Surveying them blearily (he could only guess at the exact number), Arkwright realized that between the wounded here, the wounded downstairs, the handful of marines outside hiding the ship in the growing twilight, and a half dozen guys in the engine room, that was all the crew they had. It amounted to about forty, he guessed.
Kohana had a bandage of her own, on her head, and the band she had put on to keep her hair back while she orchestrated the three-ring circus of injuries was slowly failing at its job. She ignored Darktrayn, wiping her hands and brushing away some stray hair with the back of her hand.
"Hey, Doc," Rince said softly, standing behind Arkwright in the doorway.
She looked up, but only for a moment. "Well, I'm glad you're still in once piece." She went about cleaning up Darktrayn's injury while he muttered a few more oaths, but stopped when she took a second look up. "Commander!"
"I'm fine," he said quickly, as she made her way around the table towards him.
"Hey, wait, what the -" Darktrayn started.
"No, you're not," Aidan said to Flynn, who was only vaguely aware Rince was now helping him stand. "You've probably got a concussion. Here, follow my fing-"
"I'm fine, Doc," he said, pushing her hand away gently. "Listen. You have to take Auriga out of the tank."
She scoffed at him. "What, now?" she asked. "He's not fully healed yet!"
"Hey, I'm bleeding here!"
"They'll find us unless we shut the power down, Doc. Emergency power only."

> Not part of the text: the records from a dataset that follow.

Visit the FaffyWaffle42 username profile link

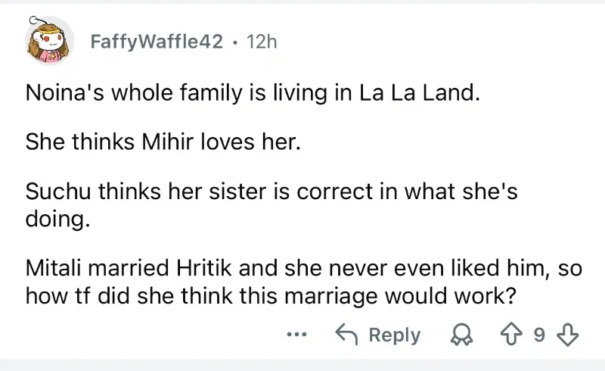click(x=157, y=42)
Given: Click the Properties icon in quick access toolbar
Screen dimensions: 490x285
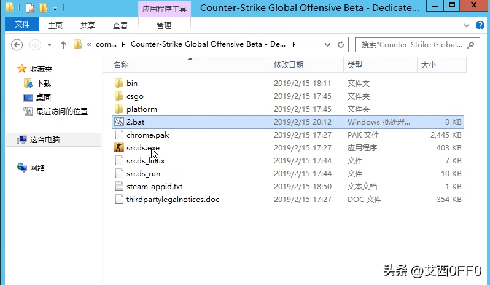Looking at the screenshot, I should tap(29, 8).
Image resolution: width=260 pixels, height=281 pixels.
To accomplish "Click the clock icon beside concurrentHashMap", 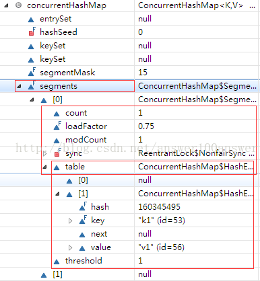I will tap(19, 5).
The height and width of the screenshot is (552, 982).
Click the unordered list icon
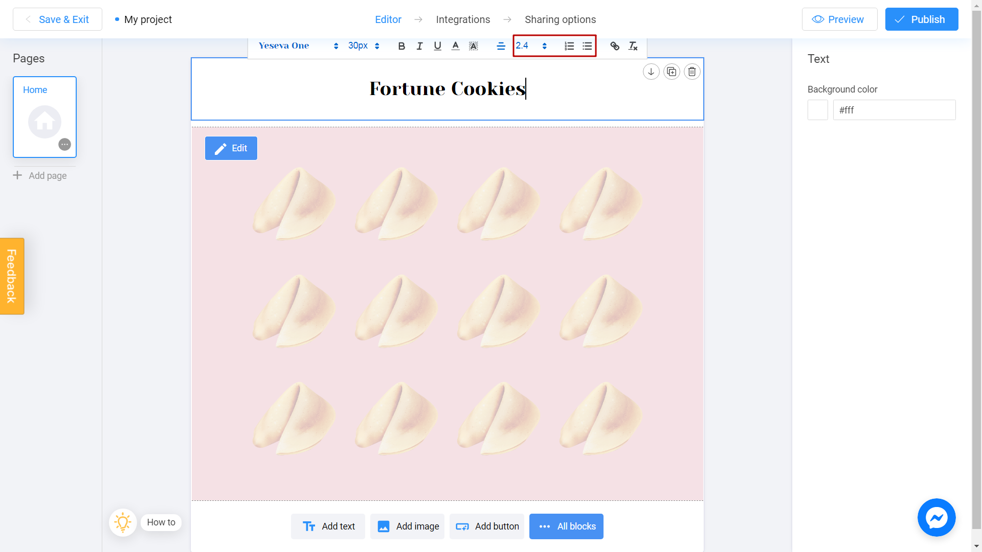click(x=587, y=46)
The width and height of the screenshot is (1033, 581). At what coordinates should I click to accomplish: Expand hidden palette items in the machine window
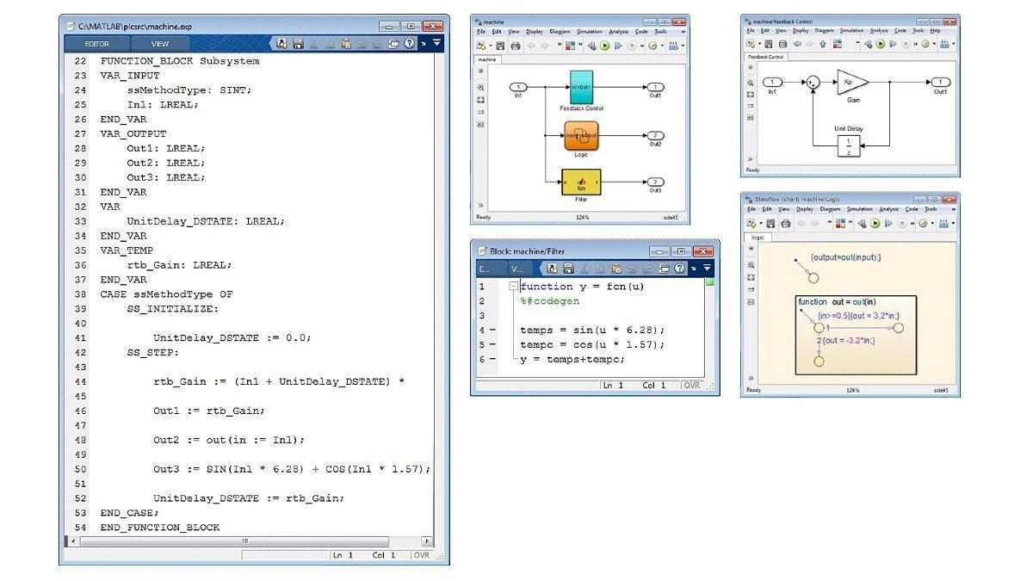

"No tanks?!" she exclaimed, sending a new pulse of pain through Flynn's skull. "I've got people lined up that should have gone in days ago!"
"There's no time to argue," Rince said quietly. "Sparky's already taking stuff offline."

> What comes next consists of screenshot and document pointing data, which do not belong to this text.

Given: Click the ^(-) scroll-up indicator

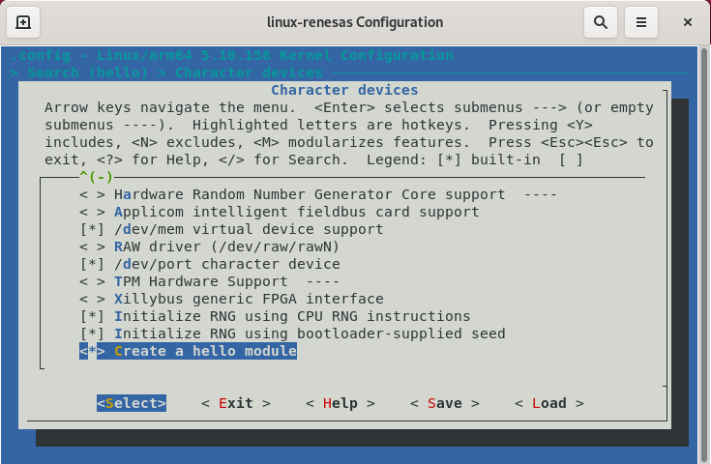Looking at the screenshot, I should coord(96,177).
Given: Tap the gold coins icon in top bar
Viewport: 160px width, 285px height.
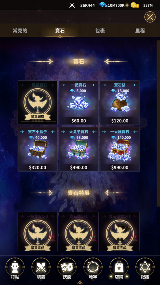Looking at the screenshot, I should [135, 5].
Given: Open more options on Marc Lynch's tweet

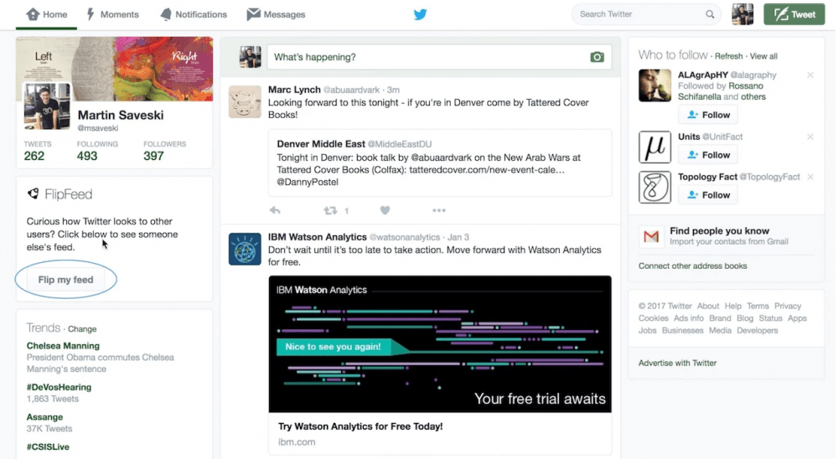Looking at the screenshot, I should click(439, 210).
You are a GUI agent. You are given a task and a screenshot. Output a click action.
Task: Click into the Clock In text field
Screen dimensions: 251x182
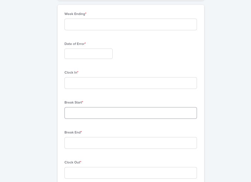click(131, 83)
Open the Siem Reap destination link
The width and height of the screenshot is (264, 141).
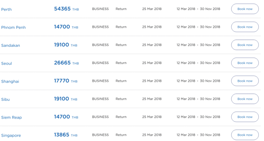11,117

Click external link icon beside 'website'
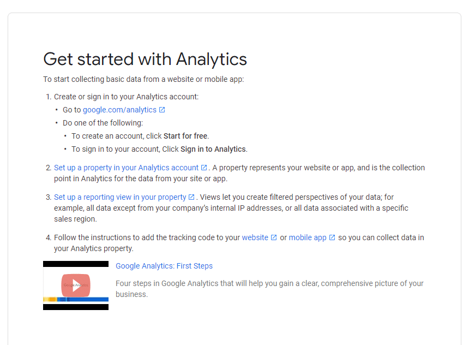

Kohana looked as if it were taking the last ounce she had in reserve not to start joyfully stabbing people, and muttered a few searing Bimm oaths.
"That's Bantha dung," Darktrayn said loudly. "Emergency power can support the tanks. It's his fault we lost Engineering in the first place!"
"If I hadn't gotten us as far as I did—" Arkwright began to counter.
"If you hadn't ignored my advice when I told you that—"
"—wouldn't have gotten close enough to the Mon Cal—"
"—could have locked down the damned reactor when we should have—"
"—slagging Avenger would have been right on top of us—"
"—wouldn't be in this flacking mess, you boneheaded—"
"—and we'd all be floating in escape p— DON'T YOU TALK TO ME LIKE—"
"—I'll call a headstrong, disgraceful PACKBEAST LIKE YOU whatever I—"
"—TO HAVE SOME SLAGGING RESPECT FOR YOUR—"
Something pricked Arkwright's arm, and he caught a glimpse of Kohana turning on Darktrayn with a half-empty hypo in her hand before Medbay went dark and silent.